Je sais qu' t'es pas encore rendu au bout d' ton âge.

Il te reste tellement de choses à faire. Tu rêvais de voir Florence et nous t'y avons emmené. Dès que nous avons pu, tu as voyagé avec nous. Toi qui n'avais jamais quitté Forks. Mais je sûre que tu as encore d'autres rêves, d'autres destinations inavouables. Je suis même prête à accepter qu'Alice fasse mes valises. Juste pour en avoir des tonnes, parce que si tu pars maintenant, tu n'en aura pas besoin. Partir avec des bagages, ce n'est pas définitif.

C'est pas fatal simplement parce que c'est critique.

Je sais qu' t'as mal, je suis peut-être égocentrique,
Mais j' te l'demande parce que je l' sais
Qu' j' m'en r'mettrais pas.

J'ai été égoïste une fois dans ma vie, ce fut pour ma transformation. Je veux l'être une nouvelle fois. J'ignore si tu souffres ou pas, j'ai refusé qu'Edward m'accompagne donc je n'ai aucune idée de ce que tu ressens. Je te veux toujours avec moi, à mes côtés, à voir ta descendance grandir et s'agrandir. Mais surtout parce que je crains le vide qui suivra ton départ, et que personne ne pourra combler. Carlisle n'est pas mon père, il est mon beau-père, je n'en ai qu'un et ce sera toujours le cas, je n'en veux pas d'autres. Comme Esmée ne sera jamais ma mère. Mais la différence, c'est que Renée n'a pas jamais pu me voir depuis ma transformation, je n'étais pas là pour elle quand elle est partie.

Ne t'en va pas !
J'me sens pas encore assez grande,
Pas assez forte pour te laisser aller cogner
À la vieille porte d'une gourmande éternité.
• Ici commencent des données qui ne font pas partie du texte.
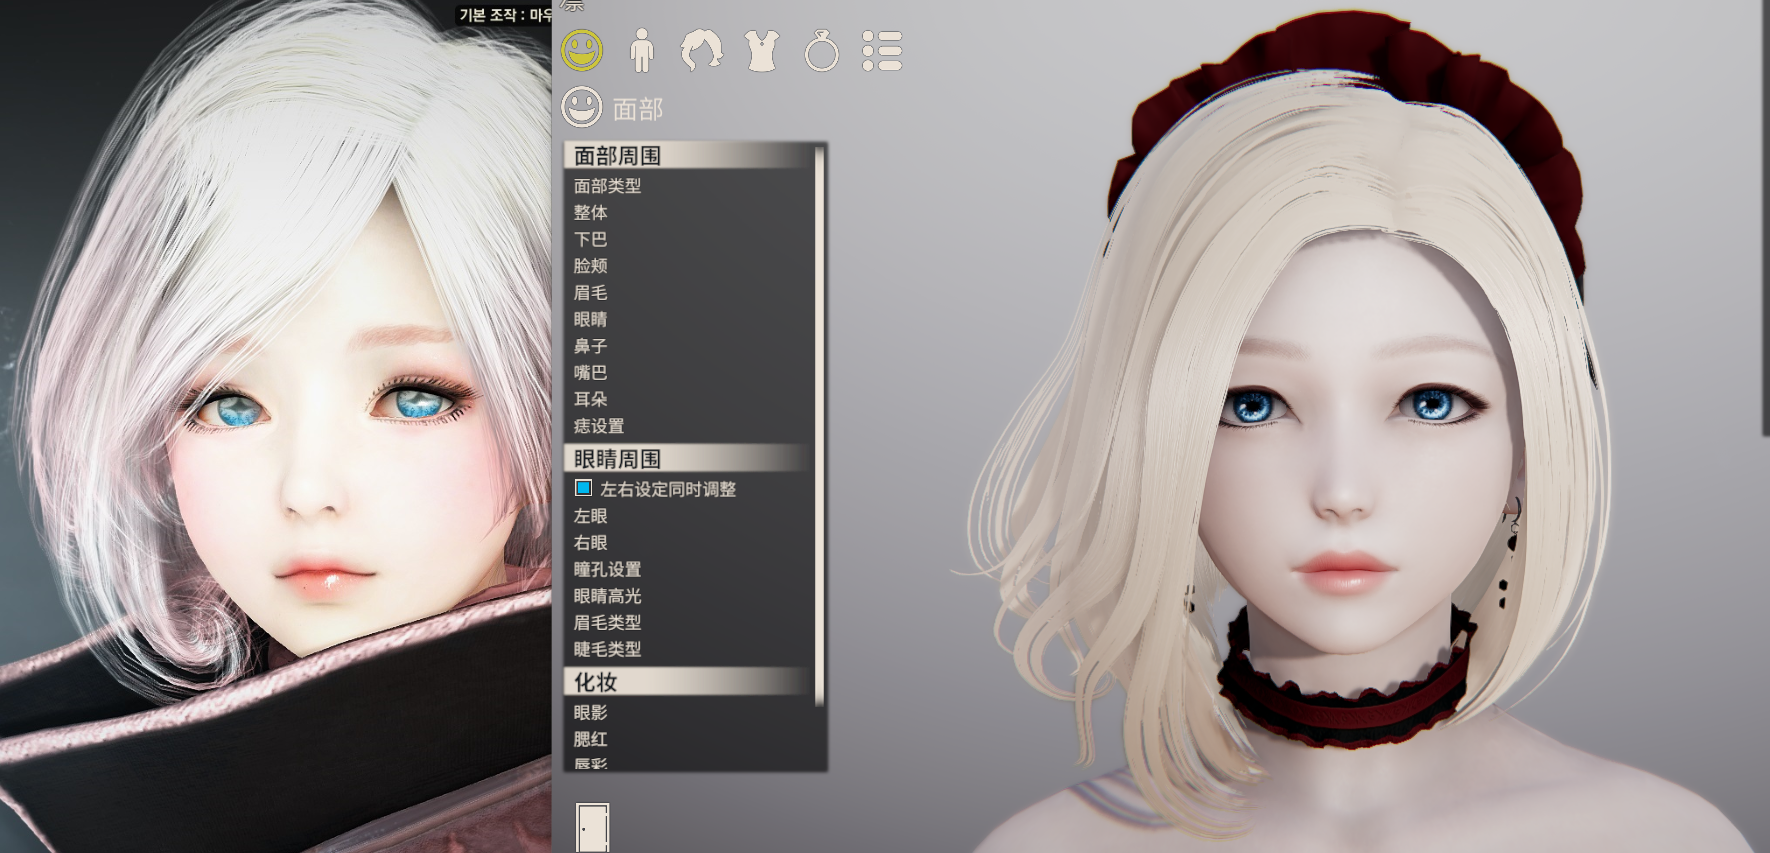Open the clothing shirt icon

click(762, 50)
J'ai encore besoin de toi, besoin de mon père. Tu as encore des choses à m'apprendre, même si je ne suis plus une enfant. Je serai éternellement une petite fille, ta petite fille. Celle qui râlait quand tu faisais brûler le dîner, ou qui pestais parce qu'elle devait aller à Forks pour les vacances. Celle qui adorait restée à côté de toi, enroulée dans une couverture, le feu dans la cheminée au milieu de juillet, à manger une pizza et à regarder « The Longest Day », « The Bridge on the River Kwai » ou tout autre film militaire dont tu raffolais. Et cette petite fille refuse que tu ailles dans cette éternité qui ne lui est pas accessible, celle qu'elle n'aura jamais. Je n'ai pas fini de grandir, je n'aurai jamais et tu es le seul qui puisse le voir.
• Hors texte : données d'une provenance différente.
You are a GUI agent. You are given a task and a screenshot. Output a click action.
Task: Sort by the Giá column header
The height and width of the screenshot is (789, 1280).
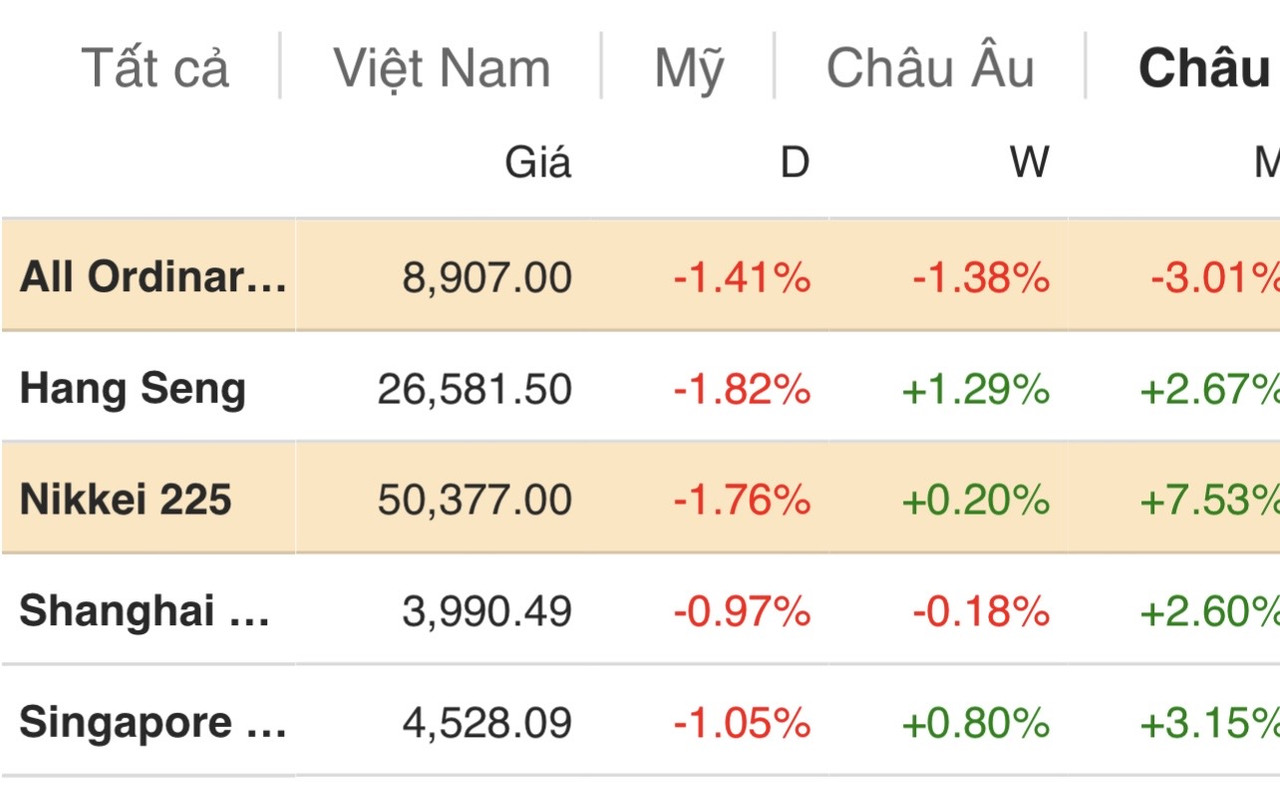point(538,162)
Reviens chez toi, et laisse le ciel te mériter.

Là haut, ils ignorent quel homme exceptionnel tu es. Nous ne te méritons pas, moi encore moins, mais au dessus en ignorant ma prière, ne sont même pas digne de toi…

Ne t'en vas pas.


Pdv Edward

Hier, nous avons enterré Charlie dans la réserve Quileute. Pour ne pas voir notre non évolution, Alice nous avaient tous les trois maquillés avec Renesmée. De plus Bella portait une mantille noire et moi un chapeau pour masquer un peu plus notre jeunesse.

Debout devant le trou béant, elle a jeté un frésia, serrant ma main de toutes ses forces.

La seule chose qui l'ait consolé, c'est qu'elle a réussi à faire transférer son père chez lui par l'intermédiaire de Seth, où il s'est éteint doucement, entouré par l'ensemble de sa famille. Il avait pu reprendre conscience quelques instants et avait largement sourit en voyant Renesmée, Sue et ma femme lui tenant fermement mains et bras. Il avait touché le ventre bien rond de ma fille, et elle lui a annoncé que ce garçon s'appellerait Charlie. Le sourire sur son visage s'est figé tel quel, il repose souriant dans la terre de La Push.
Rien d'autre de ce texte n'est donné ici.